Sunday, August 8, 2010

playing with infinity

I've now been home from the University of Illinois at Urbana-Champaign for a week. I was there July 21-31 for a "boot camp" semester in which an entire course in the school's Library and Information Science master's program was covered in ten days. Students were told well in advance to have all of the assigned readings completed before arriving on campus. Did the majority of us listen? Of course not.

But it was a great ten days, especially since we got to meet our fellow "distance learning" students before returning to our home cities, where we'll take classes online this fall.

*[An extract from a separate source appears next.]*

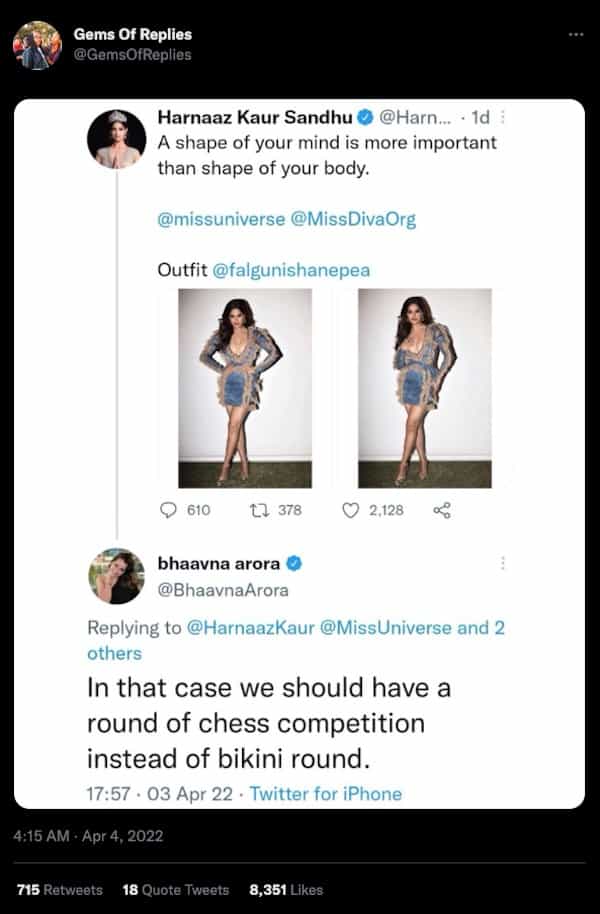Viewport: 600px width, 914px height.
Task: Click the reply comment icon showing 610
Action: tap(168, 510)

Ten of us went on a tour of the UIUC library's Oak Street facility, where books are stacked 40 feet high and stored at temperatures of 50 degrees Fahrenheit. The first title I saw in those stacks was Playing With Infinity, a book about mathematical concepts by Rozsa Peter.

photo by Mallory Caise

Monday, August 2, 2010

Before Columbine, there was "RoboCop 2."

In the summer of 1990 RoboCop 2, directed by late-career sequel specialist Irvin Kershner (The Empire Strikes Back, Never Say Never Again), failed to improve upon either the box-office fortunes or critical success of its Paul Verhoeven-helmed predecessor.

But it still managed to be extremely violent.

One of its villains is a machine-gun-wielding, cop-strangling, curse-word-spewing preteen named Hob, who's pictured on this Topps trading card I found in a drawer at work a few years ago.

As you can see, the kid meets a bad end, but after a rash of school shootings in the mid- to late '90s—and especially after the Columbine High School massacre on April 20, 1999—I can't imagine any summer action film, even if it's rated R and squarely in the realm of futuristic sci-fi, including a character like Hob. That's somewhat unfortunate from a creative standpoint, but as far as self-censoring goes (did Topps really need to put a dead kid on a piece of cardboard that's meant to sell bubble gum?), it's not a huge loss.

Sunday, August 1, 2010

Lisa Simpson's (imaginary) wedding day

"Lisa's Wedding," a sixth-season episode of The Simpsons, aired March 19, 1995. Li'l Lisa was told her fortune at a Renaissance fair and saw a vision of herself getting married at a future date. Thanks to the magic of animation—and the fact that The Simpsons is apparently immune to cancellation—Lisa remains eight years old. Nevertheless, the future is now.